Problem requirements:
The whole listing below is to be repeated without alteration.

++++++++++++++++++++

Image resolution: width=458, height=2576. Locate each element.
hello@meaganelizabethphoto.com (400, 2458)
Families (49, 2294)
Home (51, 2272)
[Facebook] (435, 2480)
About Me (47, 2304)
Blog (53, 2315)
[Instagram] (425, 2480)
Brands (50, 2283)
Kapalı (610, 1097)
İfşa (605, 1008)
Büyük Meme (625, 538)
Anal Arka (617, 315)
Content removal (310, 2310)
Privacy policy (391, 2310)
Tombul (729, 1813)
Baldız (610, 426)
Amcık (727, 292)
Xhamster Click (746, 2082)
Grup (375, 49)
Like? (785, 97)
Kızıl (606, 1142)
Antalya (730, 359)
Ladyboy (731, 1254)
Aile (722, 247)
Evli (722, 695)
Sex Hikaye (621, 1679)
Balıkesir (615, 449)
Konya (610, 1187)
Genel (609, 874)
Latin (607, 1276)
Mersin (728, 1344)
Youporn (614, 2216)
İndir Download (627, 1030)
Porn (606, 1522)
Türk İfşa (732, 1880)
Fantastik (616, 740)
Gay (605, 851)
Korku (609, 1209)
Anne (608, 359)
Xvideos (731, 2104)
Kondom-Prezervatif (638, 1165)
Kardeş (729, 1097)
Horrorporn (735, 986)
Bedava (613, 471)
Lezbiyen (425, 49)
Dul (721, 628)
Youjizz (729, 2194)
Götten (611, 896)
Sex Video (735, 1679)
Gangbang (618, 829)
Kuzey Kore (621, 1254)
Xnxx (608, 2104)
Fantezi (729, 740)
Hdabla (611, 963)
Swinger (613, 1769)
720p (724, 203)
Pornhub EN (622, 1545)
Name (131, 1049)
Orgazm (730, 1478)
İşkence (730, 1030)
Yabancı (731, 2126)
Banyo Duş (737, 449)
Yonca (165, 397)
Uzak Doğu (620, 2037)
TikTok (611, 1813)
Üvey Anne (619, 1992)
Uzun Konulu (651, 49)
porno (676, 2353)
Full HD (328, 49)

++++++++++++++++++++

Your response:
Image resolution: width=458, height=2576. Locate each element.
hello@meaganelizabethphoto.com (400, 2458)
Families (49, 2294)
Home (51, 2272)
[Facebook] (435, 2480)
About Me (47, 2304)
Blog (53, 2315)
[Instagram] (425, 2480)
Brands (50, 2283)
Kapalı (610, 1097)
İfşa (605, 1008)
Büyük Meme (625, 538)
Anal Arka (617, 315)
Content removal (310, 2310)
Privacy policy (391, 2310)
Tombul (729, 1813)
Baldız (610, 426)
Amcık (727, 292)
Xhamster Click (746, 2082)
Grup (375, 49)
Like? (785, 97)
Kızıl (606, 1142)
Antalya (730, 359)
Ladyboy (731, 1254)
Aile (722, 247)
Evli (722, 695)
Sex Hikaye (621, 1679)
Balıkesir (615, 449)
Konya (610, 1187)
Genel (609, 874)
Latin (607, 1276)
Mersin (728, 1344)
Youporn (614, 2216)
İndir Download (627, 1030)
Porn (606, 1522)
Türk İfşa (732, 1880)
Fantastik (616, 740)
Gay (605, 851)
Korku (609, 1209)
Anne (608, 359)
Xvideos (731, 2104)
Kondom-Prezervatif (638, 1165)
Kardeş (729, 1097)
Horrorporn (735, 986)
Bedava (613, 471)
Lezbiyen (425, 49)
Dul (721, 628)
Youjizz (729, 2194)
Götten (611, 896)
Sex Video (735, 1679)
Gangbang (618, 829)
Kuzey Kore (621, 1254)
Xnxx (608, 2104)
Fantezi (729, 740)
Hdabla (611, 963)
Swinger (613, 1769)
720p (724, 203)
Pornhub EN (622, 1545)
Name (131, 1049)
Orgazm (730, 1478)
İşkence (730, 1030)
Yabancı (731, 2126)
Banyo Duş (737, 449)
Yonca (165, 397)
Uzak Doğu (620, 2037)
TikTok (611, 1813)
Üvey Anne (619, 1992)
Uzun Konulu (651, 49)
porno (676, 2353)
Full HD (328, 49)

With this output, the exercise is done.